- Born: Isabella Mitchell 1913 Glenrinnes, Banffshire, Scotland, United Kingdom
- Died: 2002 (aged 88–89) Aberlour, Scotland, United Kingdom
- Occupations: Housekeeper, farmer, landlady and dancer
- Spouse: Sir Ewan Forbes, 11th Baronet
- Parent: Alexander Mitchell (father)

= Isabella Forbes =

British aristocrat

Isabella Forbes, Lady Forbes of Craigievar (née Mitchell; 1913 – 2002) was a British aristocrat, farmer, dancer, and domestic worker. She was the wife of Sir Ewan Forbes, 11th Baronet, a transgender man who won a court case allowing his succession to the Forbes baronetecy. A talented Scottish country dancer, she co-founded the Dancers of Don, a dance troupe that specialized in country and highland dances.

== Biography ==
Lady Forbes was born Isabella Mitchell in 1913 on her family's farm in Glenrinnes, Banffshire. She was the daughter of Alexander Mitchell, a farmer. Lady Forbes was known by friends and family as "Patty".

Upon completing her education, she worked as a housekeeper for the doctor and farmer Ewan Forbes-Sempill. She was his housekeeper for five years. The two became friends, with their shared interest of music and dance, and co-founded the Dancers of Don, a group that specialised in Scottish country dances.

On 10 October 1952, she married Forbes-Sempill in a small ceremony at the local church in Kildrummy. Their reception was held at their residence, Brux Lodge. Her husband was a transgender man. Despite being considered an ill-match due to their differing social classes, their marriage was a happy one. She was not accepted into the social circles of the Aberdeenshire landed gentry and upon hearing a woman say that "Sir Ewan's wife" was "not one of our kind", she reportedly retorted, "No, I'm not and thank God for it!"
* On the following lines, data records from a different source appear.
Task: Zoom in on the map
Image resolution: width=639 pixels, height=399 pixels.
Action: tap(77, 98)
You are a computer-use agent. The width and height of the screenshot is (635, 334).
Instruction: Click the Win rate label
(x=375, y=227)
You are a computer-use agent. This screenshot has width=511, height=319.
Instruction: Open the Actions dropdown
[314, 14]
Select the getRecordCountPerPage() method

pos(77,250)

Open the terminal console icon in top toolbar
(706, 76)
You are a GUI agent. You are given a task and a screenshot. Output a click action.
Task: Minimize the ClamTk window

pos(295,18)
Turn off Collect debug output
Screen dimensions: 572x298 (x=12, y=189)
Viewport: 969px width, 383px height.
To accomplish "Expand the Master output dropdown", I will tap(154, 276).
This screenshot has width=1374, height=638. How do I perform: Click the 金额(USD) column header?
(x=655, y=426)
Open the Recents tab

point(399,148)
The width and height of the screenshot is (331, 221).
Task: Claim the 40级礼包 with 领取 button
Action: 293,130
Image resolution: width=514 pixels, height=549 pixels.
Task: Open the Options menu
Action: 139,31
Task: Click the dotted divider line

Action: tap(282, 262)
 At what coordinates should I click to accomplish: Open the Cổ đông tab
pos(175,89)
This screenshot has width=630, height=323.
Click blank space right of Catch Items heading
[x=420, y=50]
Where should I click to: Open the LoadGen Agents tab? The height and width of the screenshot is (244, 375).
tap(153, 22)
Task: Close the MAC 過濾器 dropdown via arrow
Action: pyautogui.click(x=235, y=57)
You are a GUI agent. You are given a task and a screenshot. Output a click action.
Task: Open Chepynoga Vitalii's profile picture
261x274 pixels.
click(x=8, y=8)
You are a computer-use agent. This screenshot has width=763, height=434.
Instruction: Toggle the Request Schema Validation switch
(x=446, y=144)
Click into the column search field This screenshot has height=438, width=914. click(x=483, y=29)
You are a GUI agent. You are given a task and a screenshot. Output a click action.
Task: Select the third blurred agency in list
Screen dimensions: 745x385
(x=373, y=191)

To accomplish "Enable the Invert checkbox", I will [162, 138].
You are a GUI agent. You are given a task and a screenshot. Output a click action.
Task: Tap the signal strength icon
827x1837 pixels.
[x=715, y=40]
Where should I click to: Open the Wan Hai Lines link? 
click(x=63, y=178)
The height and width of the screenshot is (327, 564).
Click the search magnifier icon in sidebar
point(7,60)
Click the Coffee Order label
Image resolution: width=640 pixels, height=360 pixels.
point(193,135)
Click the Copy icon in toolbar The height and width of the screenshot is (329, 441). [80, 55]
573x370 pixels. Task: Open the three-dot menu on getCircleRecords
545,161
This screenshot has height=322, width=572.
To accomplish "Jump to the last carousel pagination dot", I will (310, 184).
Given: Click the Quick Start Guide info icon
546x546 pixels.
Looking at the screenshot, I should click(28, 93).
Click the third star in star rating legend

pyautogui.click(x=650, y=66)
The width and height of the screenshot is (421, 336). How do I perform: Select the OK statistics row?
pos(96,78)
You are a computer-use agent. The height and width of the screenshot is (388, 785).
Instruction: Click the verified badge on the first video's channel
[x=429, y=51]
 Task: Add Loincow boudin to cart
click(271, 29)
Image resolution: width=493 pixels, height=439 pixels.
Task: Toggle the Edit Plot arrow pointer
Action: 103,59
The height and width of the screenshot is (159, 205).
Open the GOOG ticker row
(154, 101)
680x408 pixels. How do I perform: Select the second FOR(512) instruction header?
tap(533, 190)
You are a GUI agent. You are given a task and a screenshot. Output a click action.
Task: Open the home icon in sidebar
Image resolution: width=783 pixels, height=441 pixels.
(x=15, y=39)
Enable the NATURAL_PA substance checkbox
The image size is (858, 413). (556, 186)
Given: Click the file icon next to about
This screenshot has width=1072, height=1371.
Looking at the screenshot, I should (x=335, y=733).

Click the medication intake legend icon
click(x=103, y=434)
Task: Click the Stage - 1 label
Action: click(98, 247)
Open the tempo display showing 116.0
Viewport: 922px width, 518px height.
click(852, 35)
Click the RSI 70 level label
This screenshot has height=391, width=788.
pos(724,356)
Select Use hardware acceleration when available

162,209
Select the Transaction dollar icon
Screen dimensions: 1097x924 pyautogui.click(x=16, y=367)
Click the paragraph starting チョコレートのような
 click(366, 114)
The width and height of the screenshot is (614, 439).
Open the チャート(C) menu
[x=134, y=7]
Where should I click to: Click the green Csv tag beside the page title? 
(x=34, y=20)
In 1965, on the death of Forbes-Sempill's brother, William Forbes-Sempill, 19th Lord Sempill, 11th Baronet Forbes of Craigievar, her husband stood to claim the Forbes baronetcy. His first cousin, John Alexander Cumnock Forbes-Sempill, son of Rear Admiral Arthur Forbes-Semphill, challenged the succession on the grounds that the baronetecy could only be passed to a male heir. A case was made before the Court of Session, which ruled that her husband was rightfully the baronet. John Forbes-Sempill challenged the ruling, and the case was brought before the Home Secretary, James Callaghan. Callaghan ruled that Ewan Forbes, as he was then known, to be entered into the Roll of Baronets as the 11th Forbes baronet. Upon her husband's succession to the title, she became styled as Lady Forbes of Craigievar. Her husband recognized that Lady Forbes had been a source of strength for him throughout the legal battle and dedicated his book The Aul' Days to her, writing "my wife who has taken such an interest in all the country lore and been my help at all times."

In 1955, Lady Forbes' husband gave up his medical practice, and the two devoted themselves to farming their 1,300 acre estate at Brux Castle.

She was widowed in 1991. Lady Forbes died on 17 February 2002 at Aberlour.